For a while, it seems as if Sorrentino is setting up an incestuous, Neapolitan spin on Luca Guadagnino’s Challengers, with Raimondo duking it out with Parthenope’s boyfriend, Sandrino (Dario Aita), for his sister’s affections. But Sorrentino’s film, episodic and essentially picaresque, turns out to be more elusive. If anything, the film is closer to a joyless rendition of Paul Thomas Anderson’s Licorice Pizza, as it, too, is a chronicle of a young woman listlessly following various whims while she tries to find out what the hell she wants to do with her life.
She starts out at university, pursuing an anthropology degree under the tutelage of the disaffected Professer Marotta (Silvio Orlando, whose droll performance is the highlight of the film). But after a talent agent approaches her in a restaurant, she pivots toward a possible career as an actress. This foray, which involves encounters with an eccentric acting teacher (Isabella Ferrari) and an embittered, aging starlet (Luisa Rainieri), ultimately proves a dead end. Parthenope returns to academia to finish her thesis on “the cultural frontiers of the miraculous,” which eventually leads to an invitation to observe the Miracle of San Gennaro.
“What is she thinking?” is a question posed repeatedly by different characters, and it’s one that the film willfully refuses to answer until the very end, when Parthenope, now at the age of retirement and played by the great Stefania Sandrelli, reflects on her youth and we are granted access to a brief internal monologue. But it’s not a moment that reveals much about what we’ve seen up to this point. Parthenope remains nearly as inscrutable to us as she is to the people in her orbit, who get drawn in by her physical charms but, with the exception of Professor Marotta, are insensible to her intellectual qualities. What’s more, any poignancy in seeing Sandrelli embody Parthenope in her later years stems primarily from our association with the real-life actress’s lengthy career, rather than any real emotional investment in the character.
Sorrentino’s reluctance to explicate extends beyond his protagonist. The world of Parthenope is filled by a number of period-specific details that, stripped of narrative context, lead to sequences of transcendent surrealism. A funeral procession stops when a truck spraying disinfectant from its spidery tubing system blocks the road; there’s a cholera outbreak, we’re told, and it’s never mentioned again. Later, we see Parthenope weeping on the steps of the university as a political riot breaks out in oneiric slow-mo, but the precipitating political situation is never clarified. As he did in The Hand of God, Sorrentino enlarges what could otherwise have been an insular catalog of memories, using the particular to access the metaphorical.

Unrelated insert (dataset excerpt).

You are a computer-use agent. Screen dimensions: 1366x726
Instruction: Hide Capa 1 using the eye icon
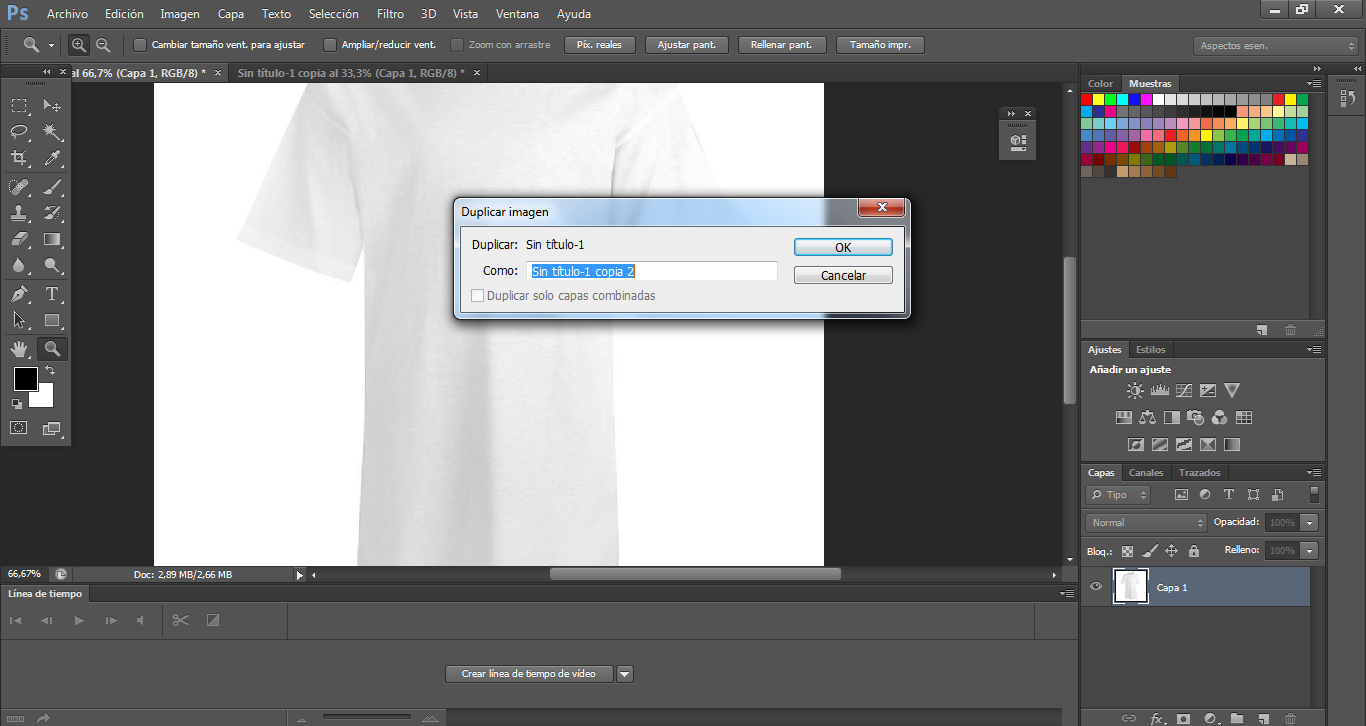pos(1096,587)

Frequently, despite Sorrentino’s formal brilliance, which extends from his musically intuitive editing style to his numinous lighting schemes, the film’s succession of symbolically loaded vignettes is less meaningful than intended. Whether satirizing academic jargon or religious hypocrisy, which Sorrentino has covered extensively in his earlier work, and especially in moments that edge up to magic realism, the film conveys a portentous tone without having much to say. The pompous grandiosity of Sorrentino’s work is typically offset by his perverse sense of humor, but that’s less the case here than in the past, resulting in a ruinous chasm between what little the film offers intellectually and the self-importance with which it offers it.